(DATA EXTRACT Opens)

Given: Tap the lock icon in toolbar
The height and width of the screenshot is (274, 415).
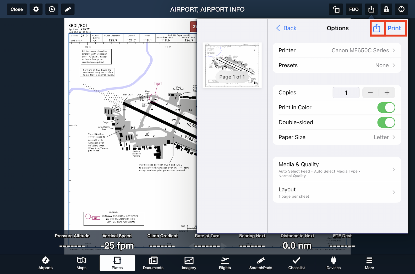Looking at the screenshot, I should (x=386, y=9).
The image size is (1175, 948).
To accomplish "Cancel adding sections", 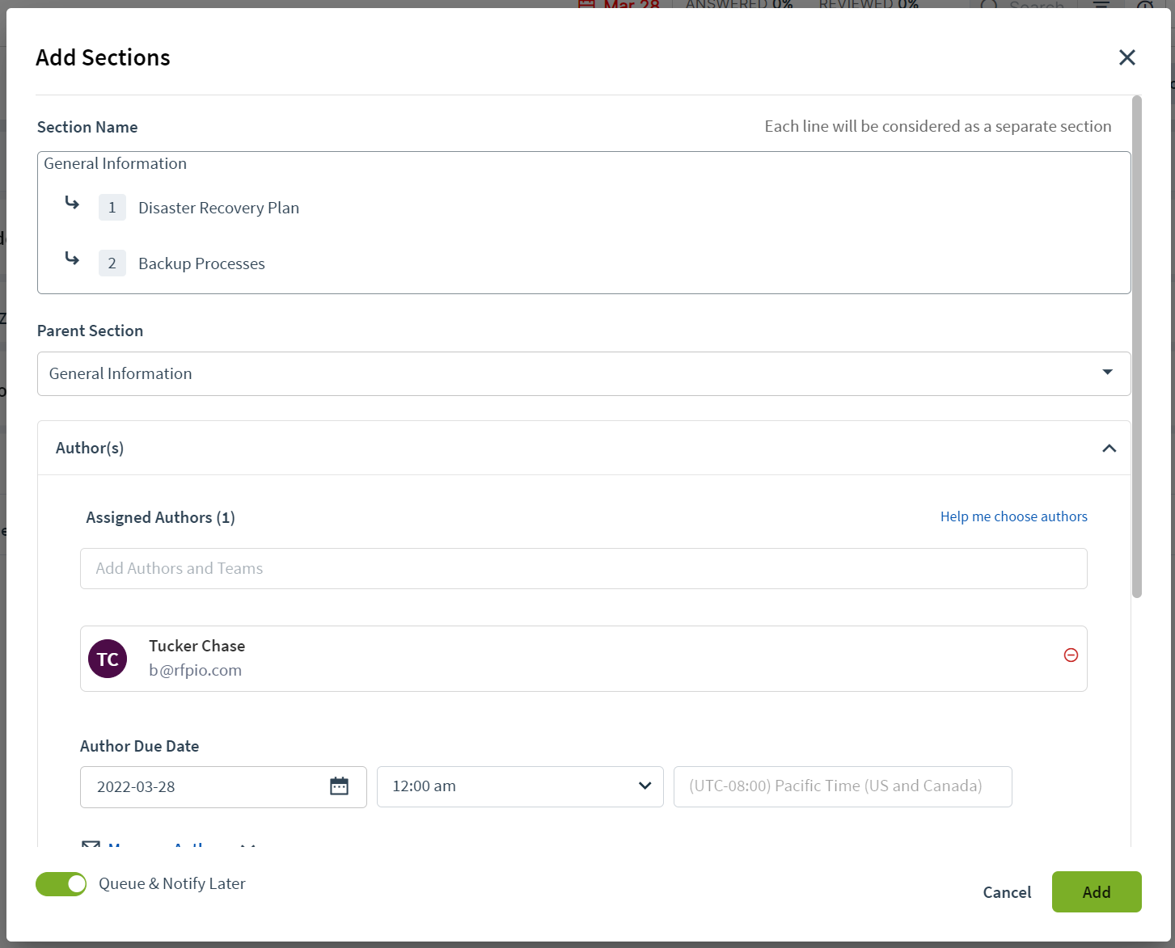I will [1007, 892].
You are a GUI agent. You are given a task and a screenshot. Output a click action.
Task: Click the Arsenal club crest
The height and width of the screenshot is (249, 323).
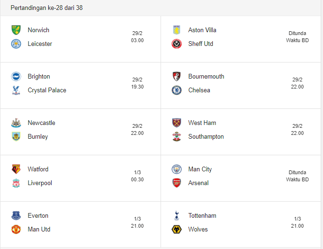(177, 183)
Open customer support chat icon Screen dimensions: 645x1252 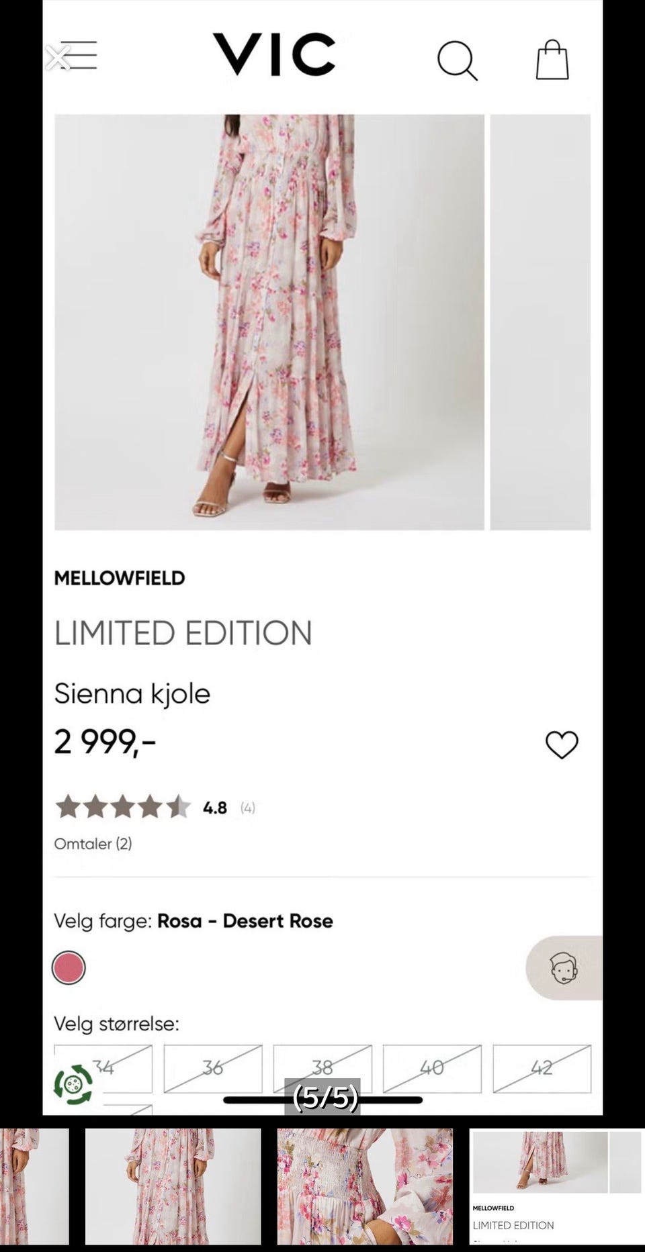[x=564, y=968]
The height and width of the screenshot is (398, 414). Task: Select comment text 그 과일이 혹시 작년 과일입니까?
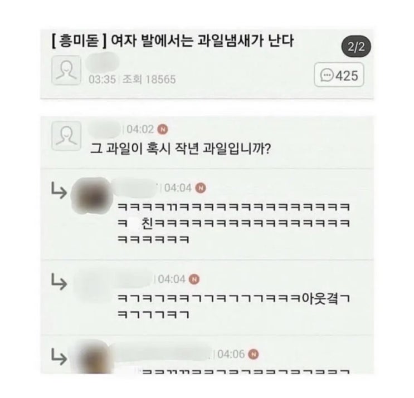181,149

(DATA EXTRACT Closes)

◆ **PROBLEM DETAILS**
Please write out exactly the lines from the one containing "The height and width of the screenshot is (398, 414)." through the last line of the records above, and leave out any pictures.

◆ **TASK ANSWER**
The height and width of the screenshot is (398, 414). Task: Select comment text 그 과일이 혹시 작년 과일입니까?
181,149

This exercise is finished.